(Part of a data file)
★ ★ ★ ★ ★

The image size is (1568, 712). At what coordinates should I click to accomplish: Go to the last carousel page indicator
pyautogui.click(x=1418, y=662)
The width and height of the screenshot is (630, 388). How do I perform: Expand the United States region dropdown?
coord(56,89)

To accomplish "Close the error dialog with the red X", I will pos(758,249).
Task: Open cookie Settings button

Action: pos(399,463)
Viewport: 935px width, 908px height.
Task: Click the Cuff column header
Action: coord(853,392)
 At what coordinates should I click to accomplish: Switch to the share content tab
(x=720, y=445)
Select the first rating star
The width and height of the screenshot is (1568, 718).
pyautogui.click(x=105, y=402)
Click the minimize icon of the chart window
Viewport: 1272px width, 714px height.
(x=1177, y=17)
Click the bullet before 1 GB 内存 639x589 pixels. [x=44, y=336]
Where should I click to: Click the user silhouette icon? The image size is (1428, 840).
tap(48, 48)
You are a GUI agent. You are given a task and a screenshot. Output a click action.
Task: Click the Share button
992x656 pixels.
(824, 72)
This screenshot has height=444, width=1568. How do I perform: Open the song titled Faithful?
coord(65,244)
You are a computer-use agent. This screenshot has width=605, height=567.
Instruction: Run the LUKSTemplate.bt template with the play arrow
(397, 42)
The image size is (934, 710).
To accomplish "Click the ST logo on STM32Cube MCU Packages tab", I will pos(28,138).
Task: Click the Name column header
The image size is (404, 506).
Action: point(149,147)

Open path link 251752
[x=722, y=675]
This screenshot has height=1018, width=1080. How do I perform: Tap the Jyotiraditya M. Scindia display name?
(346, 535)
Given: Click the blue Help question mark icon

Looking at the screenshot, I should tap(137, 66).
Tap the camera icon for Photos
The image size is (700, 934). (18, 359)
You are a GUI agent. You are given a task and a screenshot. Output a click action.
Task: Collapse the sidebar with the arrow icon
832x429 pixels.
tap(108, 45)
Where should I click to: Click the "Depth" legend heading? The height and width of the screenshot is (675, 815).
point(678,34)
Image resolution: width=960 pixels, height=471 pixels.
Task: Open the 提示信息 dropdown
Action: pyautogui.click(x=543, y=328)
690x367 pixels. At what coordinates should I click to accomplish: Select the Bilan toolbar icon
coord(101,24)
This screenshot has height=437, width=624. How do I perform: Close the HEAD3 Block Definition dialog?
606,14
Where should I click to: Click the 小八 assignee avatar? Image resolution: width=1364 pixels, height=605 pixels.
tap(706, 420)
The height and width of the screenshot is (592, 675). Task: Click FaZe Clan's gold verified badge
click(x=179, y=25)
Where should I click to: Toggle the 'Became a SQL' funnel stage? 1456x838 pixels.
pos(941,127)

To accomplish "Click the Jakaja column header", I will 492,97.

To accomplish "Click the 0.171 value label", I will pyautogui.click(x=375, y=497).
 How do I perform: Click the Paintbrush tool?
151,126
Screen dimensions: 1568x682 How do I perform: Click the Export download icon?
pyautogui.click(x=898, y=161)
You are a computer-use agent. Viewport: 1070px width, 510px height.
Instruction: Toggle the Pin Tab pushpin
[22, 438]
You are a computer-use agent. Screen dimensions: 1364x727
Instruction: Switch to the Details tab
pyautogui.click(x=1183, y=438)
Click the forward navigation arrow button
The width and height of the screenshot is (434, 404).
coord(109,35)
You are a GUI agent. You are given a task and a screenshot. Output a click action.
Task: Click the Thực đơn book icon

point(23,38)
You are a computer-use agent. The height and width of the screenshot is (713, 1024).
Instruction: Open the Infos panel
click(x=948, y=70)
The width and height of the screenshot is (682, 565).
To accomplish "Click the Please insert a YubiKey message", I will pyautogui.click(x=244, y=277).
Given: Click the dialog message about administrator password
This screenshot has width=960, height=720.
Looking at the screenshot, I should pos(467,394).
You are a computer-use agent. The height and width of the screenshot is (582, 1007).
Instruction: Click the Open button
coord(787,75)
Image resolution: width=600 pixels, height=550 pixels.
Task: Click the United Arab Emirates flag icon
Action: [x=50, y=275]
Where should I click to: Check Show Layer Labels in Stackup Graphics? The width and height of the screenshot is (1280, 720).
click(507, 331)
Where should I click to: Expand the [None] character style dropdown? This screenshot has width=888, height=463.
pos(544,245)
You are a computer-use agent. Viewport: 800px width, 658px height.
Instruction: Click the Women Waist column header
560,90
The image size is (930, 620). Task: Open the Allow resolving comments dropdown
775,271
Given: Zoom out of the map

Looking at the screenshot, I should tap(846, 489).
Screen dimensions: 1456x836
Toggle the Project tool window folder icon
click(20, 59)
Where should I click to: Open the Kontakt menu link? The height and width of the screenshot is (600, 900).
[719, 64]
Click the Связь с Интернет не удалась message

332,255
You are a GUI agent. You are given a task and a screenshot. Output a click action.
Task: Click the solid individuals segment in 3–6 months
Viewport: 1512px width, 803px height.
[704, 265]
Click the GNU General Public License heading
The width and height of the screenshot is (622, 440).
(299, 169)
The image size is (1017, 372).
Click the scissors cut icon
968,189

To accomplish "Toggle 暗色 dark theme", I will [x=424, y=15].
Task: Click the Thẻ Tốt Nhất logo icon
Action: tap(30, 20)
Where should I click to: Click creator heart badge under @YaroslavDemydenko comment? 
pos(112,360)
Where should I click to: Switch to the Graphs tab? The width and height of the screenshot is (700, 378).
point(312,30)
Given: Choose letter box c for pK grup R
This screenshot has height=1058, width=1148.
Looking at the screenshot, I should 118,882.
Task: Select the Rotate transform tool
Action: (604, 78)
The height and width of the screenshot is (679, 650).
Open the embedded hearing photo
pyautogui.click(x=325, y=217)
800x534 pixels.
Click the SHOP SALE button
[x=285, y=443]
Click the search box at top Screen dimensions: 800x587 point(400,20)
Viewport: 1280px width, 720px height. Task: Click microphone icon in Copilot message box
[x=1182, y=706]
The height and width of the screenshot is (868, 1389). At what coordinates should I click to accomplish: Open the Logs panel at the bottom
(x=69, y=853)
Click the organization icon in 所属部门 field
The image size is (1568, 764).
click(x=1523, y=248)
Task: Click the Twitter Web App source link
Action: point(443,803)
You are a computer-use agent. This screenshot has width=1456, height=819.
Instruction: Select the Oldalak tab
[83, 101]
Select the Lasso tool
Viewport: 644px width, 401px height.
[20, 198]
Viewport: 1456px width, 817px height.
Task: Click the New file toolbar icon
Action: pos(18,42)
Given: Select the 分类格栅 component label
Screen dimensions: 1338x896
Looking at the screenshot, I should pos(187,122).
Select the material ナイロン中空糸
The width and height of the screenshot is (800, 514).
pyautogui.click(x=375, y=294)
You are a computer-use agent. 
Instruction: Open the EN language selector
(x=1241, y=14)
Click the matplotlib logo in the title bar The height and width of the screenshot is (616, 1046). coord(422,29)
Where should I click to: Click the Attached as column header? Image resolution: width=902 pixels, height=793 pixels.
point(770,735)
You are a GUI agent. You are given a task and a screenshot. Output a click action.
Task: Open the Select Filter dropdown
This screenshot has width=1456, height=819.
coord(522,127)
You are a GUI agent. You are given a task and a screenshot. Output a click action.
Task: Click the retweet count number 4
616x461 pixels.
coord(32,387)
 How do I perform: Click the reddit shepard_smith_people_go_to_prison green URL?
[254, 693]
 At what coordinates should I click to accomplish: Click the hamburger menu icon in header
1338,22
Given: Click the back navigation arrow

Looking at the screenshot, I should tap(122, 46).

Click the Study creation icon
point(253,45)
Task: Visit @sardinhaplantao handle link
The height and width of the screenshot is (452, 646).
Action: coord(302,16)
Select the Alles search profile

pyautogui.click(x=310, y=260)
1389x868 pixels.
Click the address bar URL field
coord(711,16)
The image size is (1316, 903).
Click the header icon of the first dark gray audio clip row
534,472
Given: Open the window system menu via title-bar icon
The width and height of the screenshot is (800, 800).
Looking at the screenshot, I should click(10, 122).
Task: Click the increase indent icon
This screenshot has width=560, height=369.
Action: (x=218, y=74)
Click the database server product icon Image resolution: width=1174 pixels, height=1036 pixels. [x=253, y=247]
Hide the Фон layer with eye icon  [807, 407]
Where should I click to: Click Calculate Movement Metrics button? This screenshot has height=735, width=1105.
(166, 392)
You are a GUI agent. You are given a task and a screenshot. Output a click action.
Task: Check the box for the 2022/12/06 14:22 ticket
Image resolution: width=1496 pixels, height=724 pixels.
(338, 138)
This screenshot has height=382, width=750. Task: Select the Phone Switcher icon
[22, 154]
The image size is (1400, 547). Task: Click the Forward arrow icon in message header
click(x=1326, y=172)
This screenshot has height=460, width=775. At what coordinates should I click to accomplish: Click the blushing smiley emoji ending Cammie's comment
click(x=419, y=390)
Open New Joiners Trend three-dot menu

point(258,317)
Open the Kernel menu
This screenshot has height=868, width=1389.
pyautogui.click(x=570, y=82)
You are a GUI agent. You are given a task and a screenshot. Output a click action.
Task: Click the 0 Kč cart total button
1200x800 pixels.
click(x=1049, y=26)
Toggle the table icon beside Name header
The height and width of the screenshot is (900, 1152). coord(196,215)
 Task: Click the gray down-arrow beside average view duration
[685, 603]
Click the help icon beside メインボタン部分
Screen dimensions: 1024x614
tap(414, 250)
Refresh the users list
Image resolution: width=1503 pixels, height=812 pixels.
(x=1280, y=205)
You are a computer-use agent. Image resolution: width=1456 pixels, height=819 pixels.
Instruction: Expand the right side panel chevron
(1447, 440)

★ ★ ★ ★ ★

### OBJECTIVE
Write out every line verbatim, from the line that contains "Viewport: 1280px width, 720px" down to the line that contains "coord(522,127)", including both of those lines.

### ANSWER TO THIS PROBLEM
Viewport: 1280px width, 720px height. Task: Click microphone icon in Copilot message box
[x=1182, y=706]
The height and width of the screenshot is (868, 1389). At what coordinates should I click to accomplish: Open the Logs panel at the bottom
(x=69, y=853)
Click the organization icon in 所属部门 field
The image size is (1568, 764).
click(x=1523, y=248)
Task: Click the Twitter Web App source link
Action: point(443,803)
You are a computer-use agent. This screenshot has width=1456, height=819.
Instruction: Select the Oldalak tab
[83, 101]
Select the Lasso tool
Viewport: 644px width, 401px height.
[20, 198]
Viewport: 1456px width, 817px height.
Task: Click the New file toolbar icon
Action: pos(18,42)
Given: Select the 分类格栅 component label
Screen dimensions: 1338x896
Looking at the screenshot, I should pos(187,122).
Select the material ナイロン中空糸
The width and height of the screenshot is (800, 514).
pyautogui.click(x=375, y=294)
You are a computer-use agent. 
Instruction: Open the EN language selector
(x=1241, y=14)
Click the matplotlib logo in the title bar The height and width of the screenshot is (616, 1046). coord(422,29)
Where should I click to: Click the Attached as column header? Image resolution: width=902 pixels, height=793 pixels.
point(770,735)
You are a GUI agent. You are given a task and a screenshot. Output a click action.
Task: Open the Select Filter dropdown
This screenshot has width=1456, height=819.
coord(522,127)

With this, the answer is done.